Where we come from and what makes us human are two of the big questions in science. Swedish biologist and geneticist Svante Pääbo (Stockholm, 1955) has been recognized this year with the Medicine Nobel Prize for their impressive contributions to answering those questions. In 2010, the researcher succeeded in sequencing the neanderthal genome, an extinct relative of modern humans. In addition, he is the discoverer of another previously unknown hominid, that of denisova. His studies allowed him to conclude that modern humans carry genes from these two ancient species, with whom we were related after migrating out of Africa about 70,000 years ago. They still influence us. For example, in the way our immune system reacts to infections.
Pääbo’s work, recognized by the jury at Sweden’s Karolinska Institute as “transcendental”, gave rise to an entirely new scientific discipline: paleogenomics. In 2018, she received the Princess of Asturias award for it.
Early in his career, the researcher was fascinated by the possibility of using modern genetic methods to study Neanderthal DNA. However, he soon realized the extreme technical challenges involved, because after thousands of years DNA is highly degraded, fragmented and contaminated.
He began to develop more refined methods. His efforts paid off in the 1990s, when Pääbo succeeded in sequencing a region of mitochondrial DNA from a 40,000-year-old bone. For the first time, we had access to a sequence from an extinct relative. Comparisons with contemporary humans and chimpanzees showed that Neanderthals were genetically distinct.

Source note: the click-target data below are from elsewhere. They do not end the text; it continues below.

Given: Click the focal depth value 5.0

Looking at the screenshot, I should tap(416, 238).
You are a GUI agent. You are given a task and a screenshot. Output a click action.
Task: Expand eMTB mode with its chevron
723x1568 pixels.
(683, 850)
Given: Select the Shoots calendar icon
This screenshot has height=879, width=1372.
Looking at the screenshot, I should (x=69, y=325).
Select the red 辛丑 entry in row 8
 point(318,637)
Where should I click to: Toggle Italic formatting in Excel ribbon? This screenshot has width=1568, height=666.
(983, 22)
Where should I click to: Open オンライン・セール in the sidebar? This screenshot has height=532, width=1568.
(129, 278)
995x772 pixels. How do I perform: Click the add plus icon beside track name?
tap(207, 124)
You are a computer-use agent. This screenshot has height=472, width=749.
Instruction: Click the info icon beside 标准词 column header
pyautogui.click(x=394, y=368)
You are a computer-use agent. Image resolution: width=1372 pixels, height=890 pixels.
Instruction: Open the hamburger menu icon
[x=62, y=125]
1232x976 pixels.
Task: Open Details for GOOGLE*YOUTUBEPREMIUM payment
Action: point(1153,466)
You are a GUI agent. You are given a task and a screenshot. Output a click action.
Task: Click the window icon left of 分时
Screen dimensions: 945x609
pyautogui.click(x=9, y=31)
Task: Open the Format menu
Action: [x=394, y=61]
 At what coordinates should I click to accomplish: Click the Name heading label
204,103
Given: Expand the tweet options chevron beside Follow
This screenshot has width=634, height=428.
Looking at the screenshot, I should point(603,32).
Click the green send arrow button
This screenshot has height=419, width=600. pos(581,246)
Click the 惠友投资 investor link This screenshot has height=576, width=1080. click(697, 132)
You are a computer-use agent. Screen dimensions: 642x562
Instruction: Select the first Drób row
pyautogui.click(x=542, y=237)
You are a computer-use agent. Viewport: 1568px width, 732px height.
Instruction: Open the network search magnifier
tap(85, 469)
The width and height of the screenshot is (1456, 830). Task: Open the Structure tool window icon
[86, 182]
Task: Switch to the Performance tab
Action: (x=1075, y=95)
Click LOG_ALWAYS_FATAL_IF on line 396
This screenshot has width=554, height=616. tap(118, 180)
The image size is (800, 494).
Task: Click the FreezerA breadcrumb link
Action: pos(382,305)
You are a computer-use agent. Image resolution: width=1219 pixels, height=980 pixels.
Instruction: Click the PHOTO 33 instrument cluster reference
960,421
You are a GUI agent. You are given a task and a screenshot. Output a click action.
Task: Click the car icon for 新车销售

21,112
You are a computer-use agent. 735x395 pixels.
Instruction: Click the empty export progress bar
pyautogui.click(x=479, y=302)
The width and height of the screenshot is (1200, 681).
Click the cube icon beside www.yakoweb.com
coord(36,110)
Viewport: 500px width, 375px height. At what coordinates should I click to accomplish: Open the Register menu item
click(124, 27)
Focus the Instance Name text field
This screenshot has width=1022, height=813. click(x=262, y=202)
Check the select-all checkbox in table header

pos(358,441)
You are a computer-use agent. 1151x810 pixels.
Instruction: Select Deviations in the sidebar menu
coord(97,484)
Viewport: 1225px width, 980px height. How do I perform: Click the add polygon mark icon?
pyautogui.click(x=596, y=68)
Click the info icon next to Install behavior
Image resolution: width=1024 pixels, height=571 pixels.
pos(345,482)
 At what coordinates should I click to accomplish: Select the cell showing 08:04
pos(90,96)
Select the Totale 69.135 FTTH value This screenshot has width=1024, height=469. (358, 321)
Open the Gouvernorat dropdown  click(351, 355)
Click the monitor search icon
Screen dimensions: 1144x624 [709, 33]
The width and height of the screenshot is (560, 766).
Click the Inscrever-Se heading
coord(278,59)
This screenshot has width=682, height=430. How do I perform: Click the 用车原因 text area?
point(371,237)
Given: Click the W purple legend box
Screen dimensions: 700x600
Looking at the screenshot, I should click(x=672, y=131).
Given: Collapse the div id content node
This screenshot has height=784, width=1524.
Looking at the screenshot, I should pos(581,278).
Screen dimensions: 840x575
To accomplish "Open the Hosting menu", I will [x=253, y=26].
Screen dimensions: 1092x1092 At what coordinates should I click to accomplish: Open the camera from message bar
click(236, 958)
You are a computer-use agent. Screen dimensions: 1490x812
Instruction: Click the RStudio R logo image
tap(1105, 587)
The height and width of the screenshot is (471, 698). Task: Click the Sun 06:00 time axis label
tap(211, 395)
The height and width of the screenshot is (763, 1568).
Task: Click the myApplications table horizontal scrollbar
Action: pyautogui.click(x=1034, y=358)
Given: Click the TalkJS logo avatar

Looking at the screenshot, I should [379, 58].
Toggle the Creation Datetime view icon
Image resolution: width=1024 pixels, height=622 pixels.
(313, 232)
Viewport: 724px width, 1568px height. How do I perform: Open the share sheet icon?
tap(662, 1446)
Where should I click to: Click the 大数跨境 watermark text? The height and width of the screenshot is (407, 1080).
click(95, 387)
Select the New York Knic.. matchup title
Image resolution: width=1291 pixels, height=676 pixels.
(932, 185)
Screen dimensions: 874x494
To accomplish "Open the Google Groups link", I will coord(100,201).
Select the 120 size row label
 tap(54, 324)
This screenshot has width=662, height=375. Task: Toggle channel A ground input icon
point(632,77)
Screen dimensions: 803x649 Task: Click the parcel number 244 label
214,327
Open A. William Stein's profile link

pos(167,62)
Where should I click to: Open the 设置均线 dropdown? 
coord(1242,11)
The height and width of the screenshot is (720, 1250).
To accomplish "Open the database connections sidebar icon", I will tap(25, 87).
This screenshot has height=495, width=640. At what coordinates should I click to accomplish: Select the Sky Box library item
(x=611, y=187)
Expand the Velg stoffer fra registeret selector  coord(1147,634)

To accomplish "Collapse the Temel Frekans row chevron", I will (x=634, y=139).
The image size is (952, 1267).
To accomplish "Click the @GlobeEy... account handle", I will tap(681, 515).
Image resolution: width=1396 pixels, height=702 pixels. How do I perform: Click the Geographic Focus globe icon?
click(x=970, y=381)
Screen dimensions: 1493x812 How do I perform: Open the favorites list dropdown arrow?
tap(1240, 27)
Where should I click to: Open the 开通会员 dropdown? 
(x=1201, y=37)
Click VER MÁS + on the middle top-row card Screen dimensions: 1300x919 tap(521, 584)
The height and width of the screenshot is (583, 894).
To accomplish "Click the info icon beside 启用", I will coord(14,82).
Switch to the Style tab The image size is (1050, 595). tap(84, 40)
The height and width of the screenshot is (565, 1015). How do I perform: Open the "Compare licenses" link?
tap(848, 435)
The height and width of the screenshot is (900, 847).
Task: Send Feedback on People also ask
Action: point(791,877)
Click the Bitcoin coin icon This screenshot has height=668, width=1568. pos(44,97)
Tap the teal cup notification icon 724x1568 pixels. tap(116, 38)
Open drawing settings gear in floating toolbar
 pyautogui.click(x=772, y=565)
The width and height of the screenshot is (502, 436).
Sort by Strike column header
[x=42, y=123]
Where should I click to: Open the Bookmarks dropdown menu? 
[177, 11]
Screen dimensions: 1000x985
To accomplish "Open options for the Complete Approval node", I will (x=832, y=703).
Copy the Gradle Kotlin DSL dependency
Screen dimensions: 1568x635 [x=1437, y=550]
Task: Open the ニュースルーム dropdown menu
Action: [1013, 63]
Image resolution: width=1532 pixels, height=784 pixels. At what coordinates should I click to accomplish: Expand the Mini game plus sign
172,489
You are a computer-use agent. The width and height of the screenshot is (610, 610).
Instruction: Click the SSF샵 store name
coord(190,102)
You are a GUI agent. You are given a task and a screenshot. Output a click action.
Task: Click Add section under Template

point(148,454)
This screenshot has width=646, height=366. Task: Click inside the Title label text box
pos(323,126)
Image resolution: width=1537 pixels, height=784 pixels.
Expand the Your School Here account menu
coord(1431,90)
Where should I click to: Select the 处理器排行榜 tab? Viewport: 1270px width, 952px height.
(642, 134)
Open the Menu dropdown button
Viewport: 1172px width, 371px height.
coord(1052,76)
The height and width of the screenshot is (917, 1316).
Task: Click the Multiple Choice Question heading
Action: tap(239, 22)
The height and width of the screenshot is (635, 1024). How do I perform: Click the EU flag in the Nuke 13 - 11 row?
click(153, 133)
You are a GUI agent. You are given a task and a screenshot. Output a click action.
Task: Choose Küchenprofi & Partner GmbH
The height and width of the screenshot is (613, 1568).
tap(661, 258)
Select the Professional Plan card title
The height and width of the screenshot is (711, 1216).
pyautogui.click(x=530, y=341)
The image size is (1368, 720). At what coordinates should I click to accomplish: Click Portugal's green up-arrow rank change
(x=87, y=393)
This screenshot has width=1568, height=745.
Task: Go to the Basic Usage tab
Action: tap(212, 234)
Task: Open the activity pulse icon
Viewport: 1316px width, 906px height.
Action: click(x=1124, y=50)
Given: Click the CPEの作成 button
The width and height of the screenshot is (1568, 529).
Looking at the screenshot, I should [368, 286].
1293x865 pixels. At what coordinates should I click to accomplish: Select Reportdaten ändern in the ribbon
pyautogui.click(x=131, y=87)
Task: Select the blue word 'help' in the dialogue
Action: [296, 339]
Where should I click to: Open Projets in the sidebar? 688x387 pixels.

Established at a Max Planck Institute in Leipzig, Germany, Pääbo and his team went much further. In 2010 they achieved the seemingly impossible by publishing the first Neanderthal genome sequence. Comparative analyzes showed that Neanderthal DNA sequences were more similar to sequences from contemporary humans originating in Europe or Asia than to Africans. This means that Neanderthals and Sapiens interbred during their millennia of coexistence outside of the mother continent. In modern humans of European or Asian descent, approximately 1-4% of the genome is Neanderthal.
In 2008, a 40,000-year-old finger bone fragment was discovered in Denisova Cave in the southern part of Siberia. The bone contained exceptionally well-preserved DNA, which Pääbo’s team sequenced. The results caused a sensation: it was a previously unknown hominid, which was given the name Denisovan. Comparisons with sequences from contemporary humans from different parts of the world showed that both species also interbred. This relationship was first observed in populations from Melanesia and other parts of Southeast Asia, where individuals carry up to 6% Denisovan DNA.
Thanks to Svante Pääbo’s discoveries, we now understand that archaic gene sequences from our extinct relatives influence the physiology of modern humans. An example of this is the Denisovan version of the EPAS1 gene, which confers a survival advantage at high altitude and is common among modern Tibetans. Other examples are Neanderthal genes that affect our immune response to different types of infections, including Covid-19.
But, above all, Pääbo’s discoveries help us understand who we are, what distinguishes us from other human species and what makes ours the only one on the face of the Earth. Neanderthals, like Sapiens, lived in groups, had large brains, used tools, buried their dead, cooked and adorned their bodies.
They even created cave art, as evidenced by paintings from at least 64,000 years ago discovered in three Spanish caves: La Pasiega in Cantabria, Maltravieso in Cáceres and Ardales in Málaga. They were similar to us but they had genetic differences that Pääbo brought to light and that may explain what made them disappear and we are still here.